2025, Nov 14 11:00

Preserving YAML key order with ruamel.yaml: iterate CommentedMap keys in insertion order and keep comments

Learn how ruamel.yaml's CommentedMap preserves insertion-ordered YAML keys for linting/auto-fix, keeping comments intact and avoiding string-only assumptions.

When you need to lint and auto-fix internal YAML while preserving inline documentation, ruamel.yaml is the go-to choice. One common requirement in such pipelines is verifying and enforcing the order of specific mapping keys. The question that naturally follows is simple: does iterating over keys from ruamel.yaml preserve insertion order, and is it safe to rely on that for checks and fixes?

Example that illustrates the question

Suppose you load a YAML document that must keep comments intact and you want to check the order of keys under settings. The YAML might look like this:

settings:
  # foo
  key2:
    prop: value
  # bar
  key1:
    prop: value
  ...

And you intend to normalize it to:

settings:
  # bar
  key1:
    prop: value
  # foo
  key2:
    prop: value
  ...

The first step is to inspect the order. A typical snippet with ruamel.yaml could be:

loader = YAML()
loader.preserve_quotes = True
doc_map = loader.load(path_ref)
sect = doc_map.get("settings", default=[])
if not isinstance(sect, CommentedMap):
    return
ordered_keys = list(sect.keys())

What actually happens under the hood

The object you get for a mapping is a CommentedMap. It is a subclass of ordereddict and that is (nowadays) a subclass of collections.OrderedDict with an added .insert() method. Its .keys() call returns a CommentedMapKeysView that holds a reference to the original mapping. Iterating over that view yields keys in the order they were inserted into the CommentedMap. In other words, building a list from .keys() preserves insertion order.

(Dataset entries)
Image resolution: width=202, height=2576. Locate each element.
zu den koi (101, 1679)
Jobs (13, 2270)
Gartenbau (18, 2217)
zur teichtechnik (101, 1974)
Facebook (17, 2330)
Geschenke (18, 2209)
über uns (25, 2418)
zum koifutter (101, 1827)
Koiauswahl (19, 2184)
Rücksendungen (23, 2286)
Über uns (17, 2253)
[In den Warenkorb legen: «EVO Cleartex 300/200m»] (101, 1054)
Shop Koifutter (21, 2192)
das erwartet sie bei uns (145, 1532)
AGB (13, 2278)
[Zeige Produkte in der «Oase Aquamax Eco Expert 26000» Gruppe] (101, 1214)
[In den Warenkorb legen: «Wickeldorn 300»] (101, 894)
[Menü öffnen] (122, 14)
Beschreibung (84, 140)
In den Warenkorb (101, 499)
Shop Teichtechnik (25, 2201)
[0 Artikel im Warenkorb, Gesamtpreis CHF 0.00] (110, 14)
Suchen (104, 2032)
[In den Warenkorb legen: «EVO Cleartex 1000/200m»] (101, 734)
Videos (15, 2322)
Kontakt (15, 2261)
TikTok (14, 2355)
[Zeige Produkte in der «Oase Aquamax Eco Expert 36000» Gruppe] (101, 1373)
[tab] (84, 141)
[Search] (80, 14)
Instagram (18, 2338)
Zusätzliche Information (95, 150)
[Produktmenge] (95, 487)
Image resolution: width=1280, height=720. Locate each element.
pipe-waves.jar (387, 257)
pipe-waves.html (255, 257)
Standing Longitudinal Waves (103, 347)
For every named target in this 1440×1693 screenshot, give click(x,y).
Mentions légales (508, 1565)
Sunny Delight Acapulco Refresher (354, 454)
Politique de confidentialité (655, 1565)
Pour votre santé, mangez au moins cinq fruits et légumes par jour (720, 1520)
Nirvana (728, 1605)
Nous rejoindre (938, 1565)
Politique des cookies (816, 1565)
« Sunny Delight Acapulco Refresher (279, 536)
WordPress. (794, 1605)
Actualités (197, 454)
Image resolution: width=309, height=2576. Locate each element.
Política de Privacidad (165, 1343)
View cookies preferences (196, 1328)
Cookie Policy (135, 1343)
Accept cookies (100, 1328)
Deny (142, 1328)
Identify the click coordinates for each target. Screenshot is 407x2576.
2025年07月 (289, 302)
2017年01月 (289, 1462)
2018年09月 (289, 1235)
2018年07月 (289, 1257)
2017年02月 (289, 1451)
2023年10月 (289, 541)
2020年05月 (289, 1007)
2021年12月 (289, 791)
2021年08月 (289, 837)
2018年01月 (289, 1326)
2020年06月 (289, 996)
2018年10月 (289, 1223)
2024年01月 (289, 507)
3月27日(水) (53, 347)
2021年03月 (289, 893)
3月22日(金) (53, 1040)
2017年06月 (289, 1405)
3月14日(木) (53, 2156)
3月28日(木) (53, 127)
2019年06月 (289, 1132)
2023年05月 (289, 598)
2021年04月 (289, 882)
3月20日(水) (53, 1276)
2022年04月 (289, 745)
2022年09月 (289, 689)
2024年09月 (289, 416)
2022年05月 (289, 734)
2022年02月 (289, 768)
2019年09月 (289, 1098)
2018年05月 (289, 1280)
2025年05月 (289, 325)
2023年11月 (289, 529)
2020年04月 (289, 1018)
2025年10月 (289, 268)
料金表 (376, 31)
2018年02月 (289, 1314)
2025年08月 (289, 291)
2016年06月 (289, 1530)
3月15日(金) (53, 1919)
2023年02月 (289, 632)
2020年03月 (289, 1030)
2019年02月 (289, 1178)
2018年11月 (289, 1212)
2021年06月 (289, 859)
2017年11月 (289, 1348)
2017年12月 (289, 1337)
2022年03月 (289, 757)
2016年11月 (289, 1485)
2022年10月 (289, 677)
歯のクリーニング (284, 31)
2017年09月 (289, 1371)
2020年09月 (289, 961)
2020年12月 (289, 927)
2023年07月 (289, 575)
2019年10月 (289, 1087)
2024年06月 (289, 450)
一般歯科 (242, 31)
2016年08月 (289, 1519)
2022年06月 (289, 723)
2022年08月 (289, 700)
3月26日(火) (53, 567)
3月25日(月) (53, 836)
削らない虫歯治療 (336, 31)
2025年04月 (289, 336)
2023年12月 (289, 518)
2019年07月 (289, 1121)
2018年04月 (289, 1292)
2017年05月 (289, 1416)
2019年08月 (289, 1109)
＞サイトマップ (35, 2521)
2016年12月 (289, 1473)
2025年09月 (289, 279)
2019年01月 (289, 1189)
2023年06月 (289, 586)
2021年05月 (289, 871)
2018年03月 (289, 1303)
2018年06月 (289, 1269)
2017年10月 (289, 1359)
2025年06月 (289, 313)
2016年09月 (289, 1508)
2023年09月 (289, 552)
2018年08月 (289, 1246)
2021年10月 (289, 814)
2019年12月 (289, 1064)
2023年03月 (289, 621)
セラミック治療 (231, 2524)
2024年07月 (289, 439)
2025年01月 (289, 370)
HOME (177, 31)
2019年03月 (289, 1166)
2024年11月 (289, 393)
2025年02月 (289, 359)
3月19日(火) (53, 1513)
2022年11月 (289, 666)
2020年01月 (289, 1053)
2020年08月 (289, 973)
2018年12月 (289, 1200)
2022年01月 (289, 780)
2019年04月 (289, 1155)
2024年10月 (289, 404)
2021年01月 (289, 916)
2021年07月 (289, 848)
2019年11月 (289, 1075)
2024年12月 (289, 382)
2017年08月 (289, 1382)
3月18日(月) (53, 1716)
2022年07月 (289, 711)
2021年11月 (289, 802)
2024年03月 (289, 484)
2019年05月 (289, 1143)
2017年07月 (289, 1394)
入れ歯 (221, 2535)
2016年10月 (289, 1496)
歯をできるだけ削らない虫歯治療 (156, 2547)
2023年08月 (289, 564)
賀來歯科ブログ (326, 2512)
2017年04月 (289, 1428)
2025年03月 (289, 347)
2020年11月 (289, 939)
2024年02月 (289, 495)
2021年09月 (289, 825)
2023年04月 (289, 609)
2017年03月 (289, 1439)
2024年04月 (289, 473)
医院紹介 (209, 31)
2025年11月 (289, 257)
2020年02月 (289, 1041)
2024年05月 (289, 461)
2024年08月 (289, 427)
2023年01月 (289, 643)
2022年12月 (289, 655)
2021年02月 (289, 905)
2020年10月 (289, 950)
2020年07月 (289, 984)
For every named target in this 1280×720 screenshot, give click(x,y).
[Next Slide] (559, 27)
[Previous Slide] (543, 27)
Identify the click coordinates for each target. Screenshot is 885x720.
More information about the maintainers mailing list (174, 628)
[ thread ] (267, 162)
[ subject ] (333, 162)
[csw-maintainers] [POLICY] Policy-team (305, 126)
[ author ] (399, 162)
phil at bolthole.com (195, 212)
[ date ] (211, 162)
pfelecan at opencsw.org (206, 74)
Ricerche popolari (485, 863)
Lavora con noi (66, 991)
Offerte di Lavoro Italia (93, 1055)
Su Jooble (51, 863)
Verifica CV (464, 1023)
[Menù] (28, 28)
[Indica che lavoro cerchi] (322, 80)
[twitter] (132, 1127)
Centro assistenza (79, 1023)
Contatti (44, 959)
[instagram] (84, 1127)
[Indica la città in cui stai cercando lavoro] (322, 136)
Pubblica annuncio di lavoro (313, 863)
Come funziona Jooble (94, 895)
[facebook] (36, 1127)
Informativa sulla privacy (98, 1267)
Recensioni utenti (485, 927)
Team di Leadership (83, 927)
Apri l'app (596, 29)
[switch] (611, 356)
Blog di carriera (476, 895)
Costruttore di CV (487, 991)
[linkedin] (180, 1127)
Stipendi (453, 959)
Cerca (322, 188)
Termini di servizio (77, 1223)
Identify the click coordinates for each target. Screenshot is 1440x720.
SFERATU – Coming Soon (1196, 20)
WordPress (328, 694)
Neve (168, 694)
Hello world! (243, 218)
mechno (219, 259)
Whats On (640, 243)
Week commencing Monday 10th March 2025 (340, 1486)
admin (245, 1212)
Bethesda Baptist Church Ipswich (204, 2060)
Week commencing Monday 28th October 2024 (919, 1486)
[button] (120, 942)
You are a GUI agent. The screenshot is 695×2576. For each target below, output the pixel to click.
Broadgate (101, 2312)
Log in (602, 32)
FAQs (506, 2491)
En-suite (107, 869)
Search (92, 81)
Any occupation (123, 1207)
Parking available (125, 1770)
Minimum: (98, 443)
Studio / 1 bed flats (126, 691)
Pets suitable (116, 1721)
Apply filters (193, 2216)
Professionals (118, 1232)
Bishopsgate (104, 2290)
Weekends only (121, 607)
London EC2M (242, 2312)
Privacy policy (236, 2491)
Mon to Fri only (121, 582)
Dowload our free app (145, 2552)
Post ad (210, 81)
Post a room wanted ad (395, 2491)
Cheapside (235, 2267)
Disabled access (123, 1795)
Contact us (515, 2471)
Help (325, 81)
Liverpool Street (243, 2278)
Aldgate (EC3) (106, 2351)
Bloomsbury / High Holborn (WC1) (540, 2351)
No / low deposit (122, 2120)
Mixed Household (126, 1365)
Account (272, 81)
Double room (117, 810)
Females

> [To do]
Edit the ruamel.yaml article passage from "When you need" to "checks and fixes?", replacing "go-to choice" with "preferred choice".

> [Reply to the exercise]
When you need to lint and auto-fix internal YAML while preserving inline documentation, ruamel.yaml is the preferred choice. One common requirement in such pipelines is verifying and enforcing the order of specific mapping keys. The question that naturally follows is simple: does iterating over keys from ruamel.yaml preserve insertion order, and is it safe to rely on that for checks and fixes?